── Source extract

When a person hears the word “drone” a myriad of thoughts may come to mind. Some may think of the nefarious ways they are used. Some may imagine a photographer doing a fly-over at a wedding, while others may consider them an invasion of personal space or privacy. Clearly, there are many applications for drones with both positive and negative connotations. This blog illustrates some of the negative utilizations of drones while encouraging the reader to be open-minded for the positive applications and future possibilities for this inventive technology.
The Case Against Drones
Unfortunately, drones have been used to cause mass destruction and threaten the safety of innocent people. For example, just over a year ago, drones were used to attack two key Saudi Aramco oil production plants in Saudi Arabia. This large and sophisticated attack occurred at Abqaiq, Aramco’s largest oil plant, and Khurais, causing oil production to fall by half in the weeks following the damage. The culpability for the drone attack was quickly placed on the Houthi rebel group in Yemen. However, it is hard to be sure who is responsible for the attack, given the number of drones deployed and the complexity of the attack. Some believe Iran is the true culprit, as relations between Saudi Arabia and Iran remain volatile.
In light of this, it is evident that drones present the very real opportunity for targeted, large-scale attacks. Drone attacks make it incredibly difficult to know where the attack came from, as evidenced in the case of the Aramco oil plants. Drones are also a relatively cheap technology to deploy, making the cost to defend against drone attacks often exponentially more expensive than the cost to utilize them in targeted attacks. Finally, because of the remote operation of drones, the violence in drone attacks is depersonalized from the operator. All of these factors combine to make it easy to use drones to carry out horrific acts, causing many to shy away from supporting the development of drone technology.
The Case For Drones
Despite the many war atrocities and terrorist attacks, there truly are many benefits of drones when not used for violence. One of the best uses for drones is in emergency and disaster response. For example, in 2011, when a tsunami in Japan damaged the Fukushima Daiichi nuclear power plant, ground drones were used to assess damage and detect radiation levels so that human responders would not have to put themselves at risk.
More recently, responders have begun using unmanned aerial vehicles (UAVs) to provide an even greater scope of data during incidents such as wildfires and volcanic eruptions. In 2018, when wildfires raged wildly in California, UAVs were used to determine the direction of the fires and identify hot spots for firefighters to focus on. That same year, UAVs were deployed in Hawaii to monitor volcanic eruptions. These drones charted lava flows moving towards homes or communities and detected levels of toxic gases being released into the air. In each of these cases, drones provided real-time data that allowed incident commanders to make timely decisions, first responders to respond more swiftly, and authorities to alert and evacuate endangered communities more efficiently.

────
── Dataset

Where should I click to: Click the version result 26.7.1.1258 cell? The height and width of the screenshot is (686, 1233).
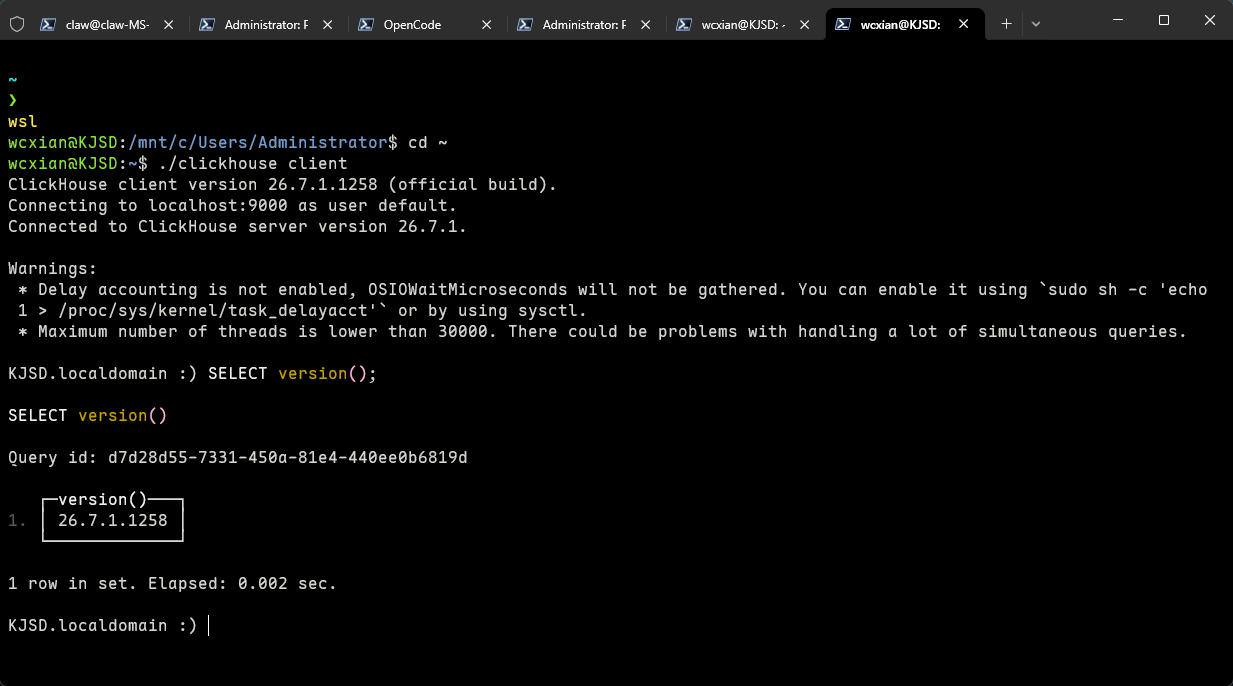tap(113, 521)
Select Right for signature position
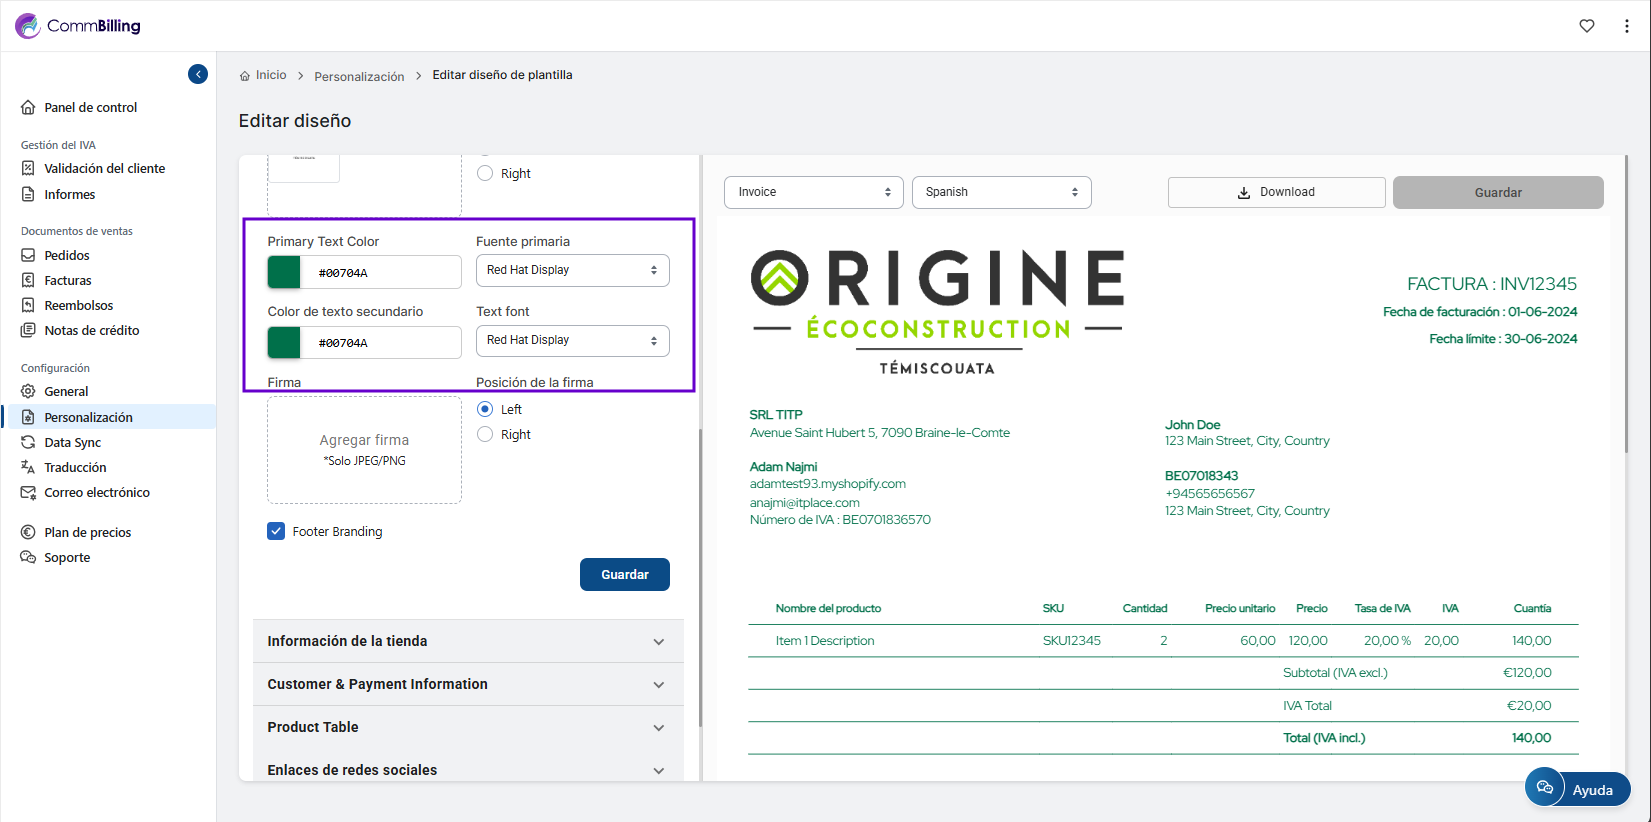Screen dimensions: 1651x822 pyautogui.click(x=485, y=434)
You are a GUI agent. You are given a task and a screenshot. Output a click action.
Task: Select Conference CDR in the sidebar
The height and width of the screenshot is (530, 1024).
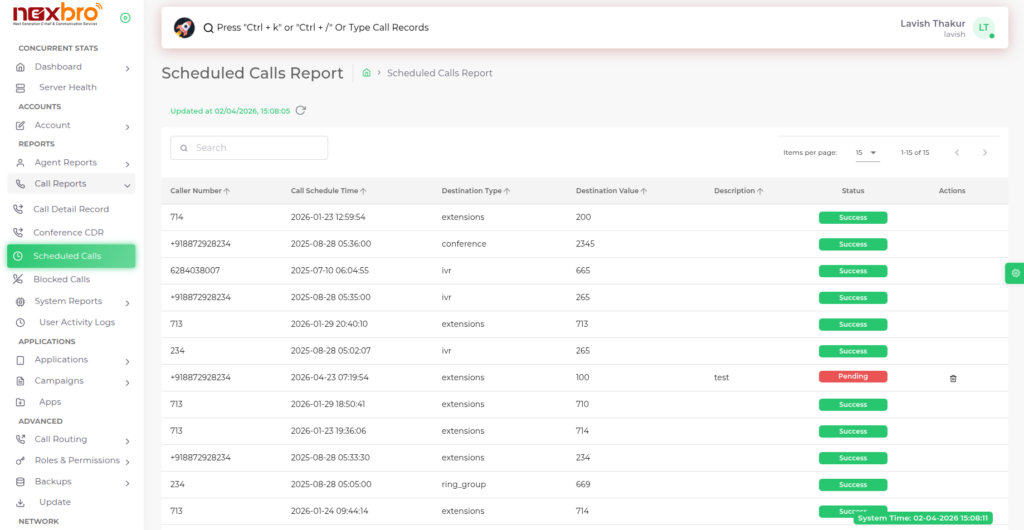(68, 233)
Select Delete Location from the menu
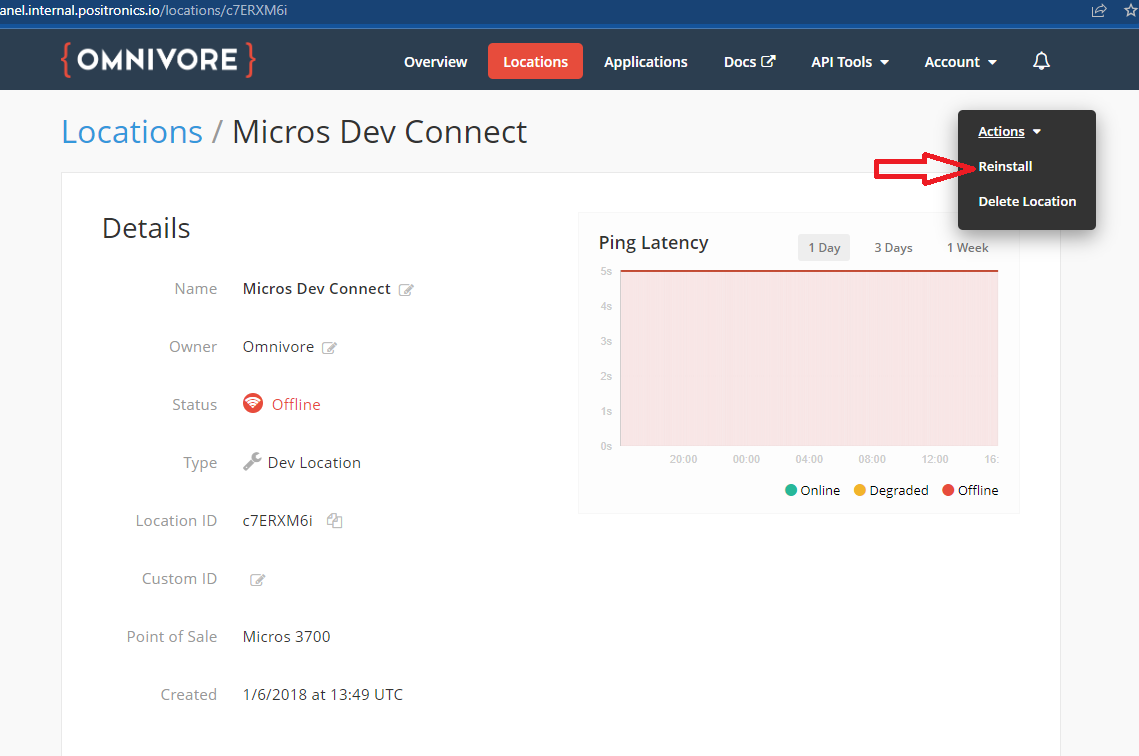Viewport: 1139px width, 756px height. click(1027, 201)
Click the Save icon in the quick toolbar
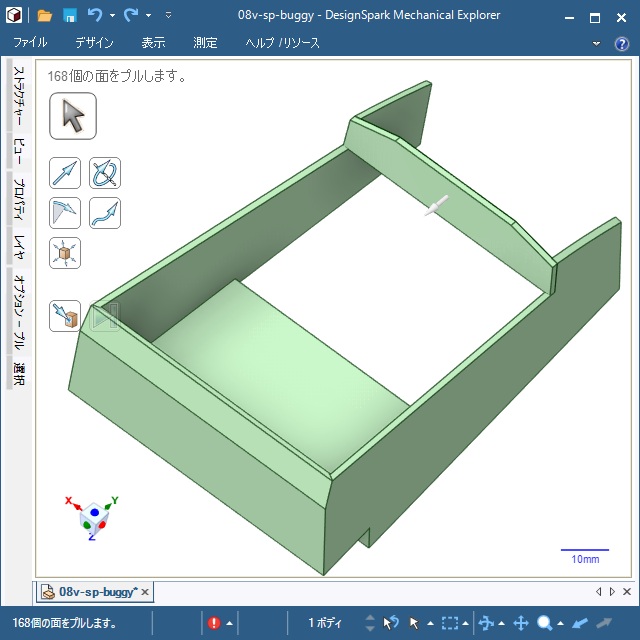Viewport: 640px width, 640px height. click(70, 16)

────

What this exercise asks:
1 > In the blog post on drones, what were ground drones used for at the Fukushima Daiichi nuclear power plant after the 2011 tsunami in Japan?
2 > Decide whether each statement agrees with the blog post on drones. Answer yes or no for each, and quote the deciding words of the blog post.
(a) The attack on the Aramco plants caused oil production to fall by half in the following weeks.
(b) The blog post states with certainty that the Houthi rebel group carried out the Aramco attack.
(c) UAVs were used during the California wildfires to identify hot spots for firefighters.

Completed exercise:
1 > They were used to assess damage and detect radiation levels so that human responders would not have to put themselves at risk.

2 >
(a) Yes: "causing oil production to fall by half in the weeks following the damage."
(b) No: "it is hard to be sure who is responsible for the attack"
(c) Yes: "UAVs were used to determine the direction of the fires and identify hot spots for firefighters to focus on."